# taz.de -- Erster Mai: Polizeipräsident abgeführt
       
       > Nach den Flaschenwürfen auf Dieter Glietsch verteidigt der seinen
       > Auftritt beim 1. Mai. Er habe nicht damit gerechnet, erkannt zu werden.
       > Die Innenverwaltung freut sich, dass es sonst weitgehend friedlich war.
       
 (IMG) Bild: Polizeipräsident Glietsch wird von Zivilpolizisten abgeführt. Der Vorwurf: Er hat sich zu nah an die Demo herangewagt.
       
       Nach den Flaschenwürfen auf den Polizeipräsidenten Dieter Glietsch beim 1.

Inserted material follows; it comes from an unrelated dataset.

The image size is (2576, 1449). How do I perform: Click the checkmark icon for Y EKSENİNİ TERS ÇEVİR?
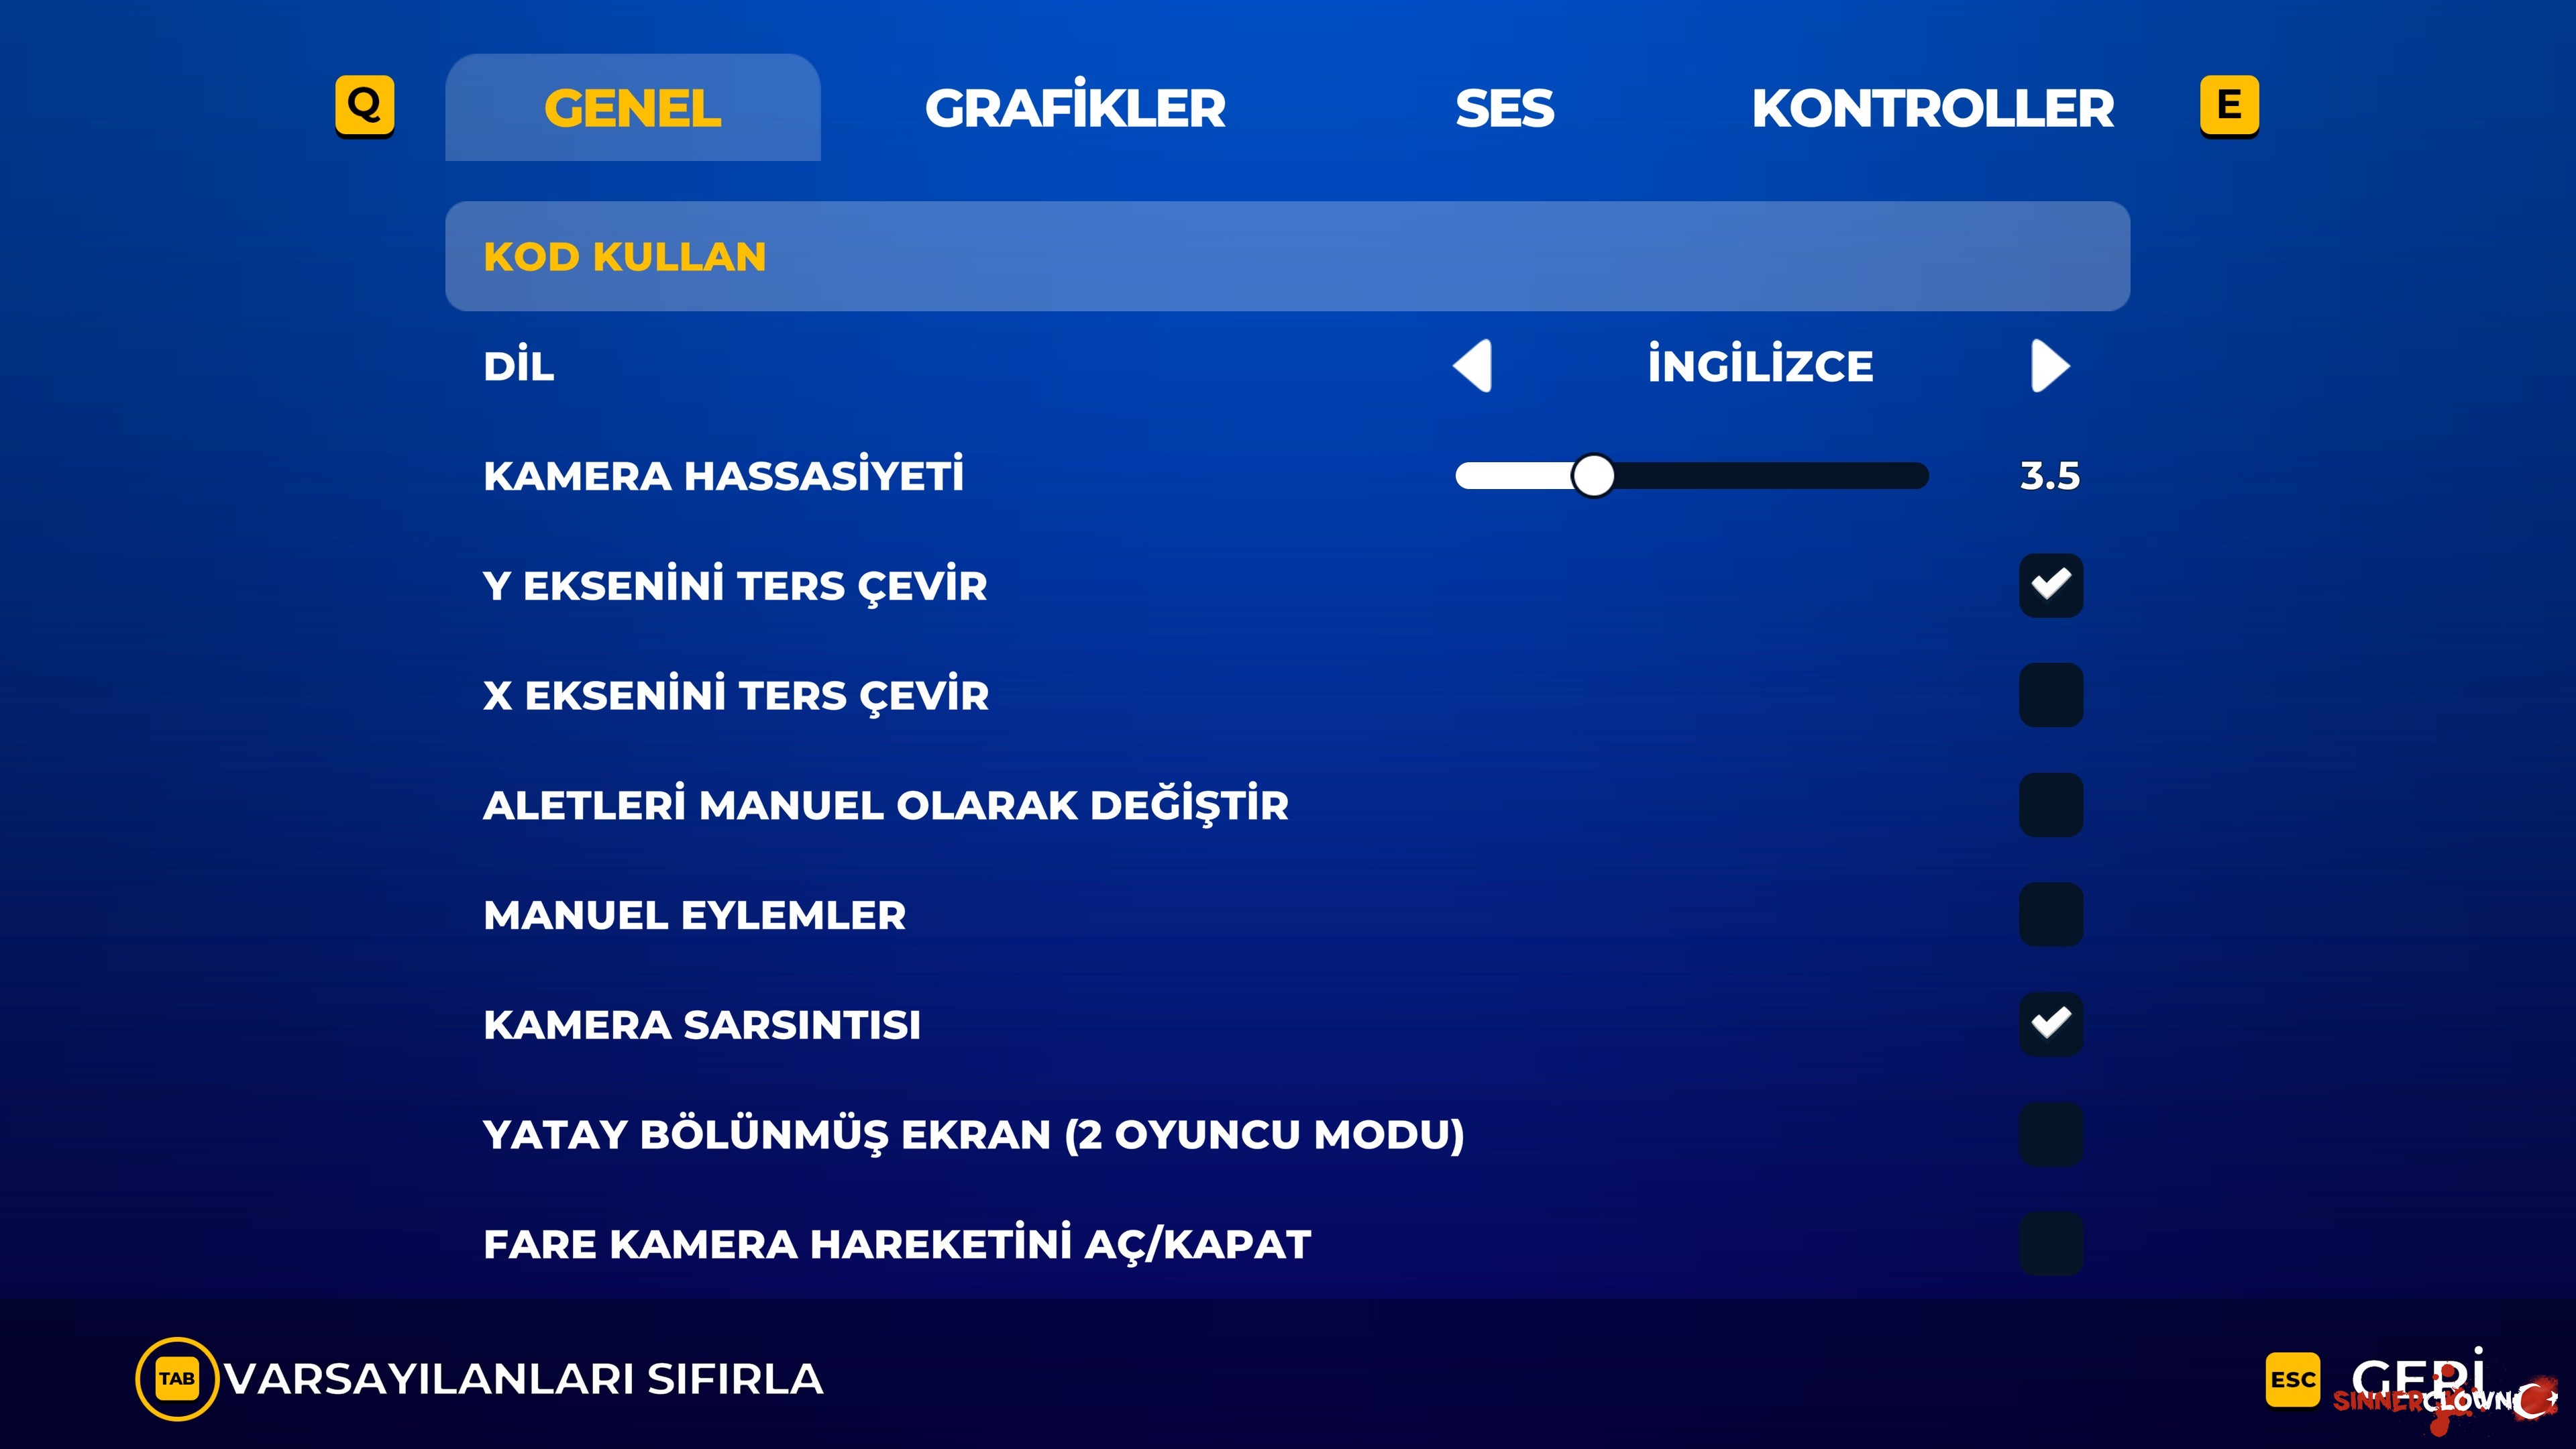point(2051,585)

       Mai wies dieser den Vorwurf zurück, er selbst habe durch seine Anwesenheit
       zur Eskalation beigetragen. "Ich musste nicht damit rechnen, erkannt zu
       werden", sagte Glietsch am Freitag bei einer Pressekonferenz. Mehrere
       Fotografen hätten ihn umringt. Erst durch das Blitzlichtgewitter seien "die
       Chaoten" auf ihn aufmerksam geworden. "Seit sechs Jahren war ich bei jedem
       1. Mai. Das war das erste unerfreuliche Erlebnis."
       
       Bis in den Abend hinein hatten die Kreuzberger den 1. Mai so friedlich
       gefeiert wie lange nicht. Um kurz vor 21 Uhr erreichte der Zug der zweiten
       "Revolutionären 1. Mai-Demonstration" den Lausitzer Platz. Dort stand
       Glietsch und wurde fotografiert. Als die Demonstranten bemerkten, wen sie
       vor sich hatten, flogen Flaschen. Personenschützer sprühten CS-Gas in die
       Menge. Sie fassten Glietsch unter und zerrten ihn zu einer zufällig in der
       Nähe stehenden Polizeiwanne. Steine und ein Fahrrad landeten auf dem Wagen.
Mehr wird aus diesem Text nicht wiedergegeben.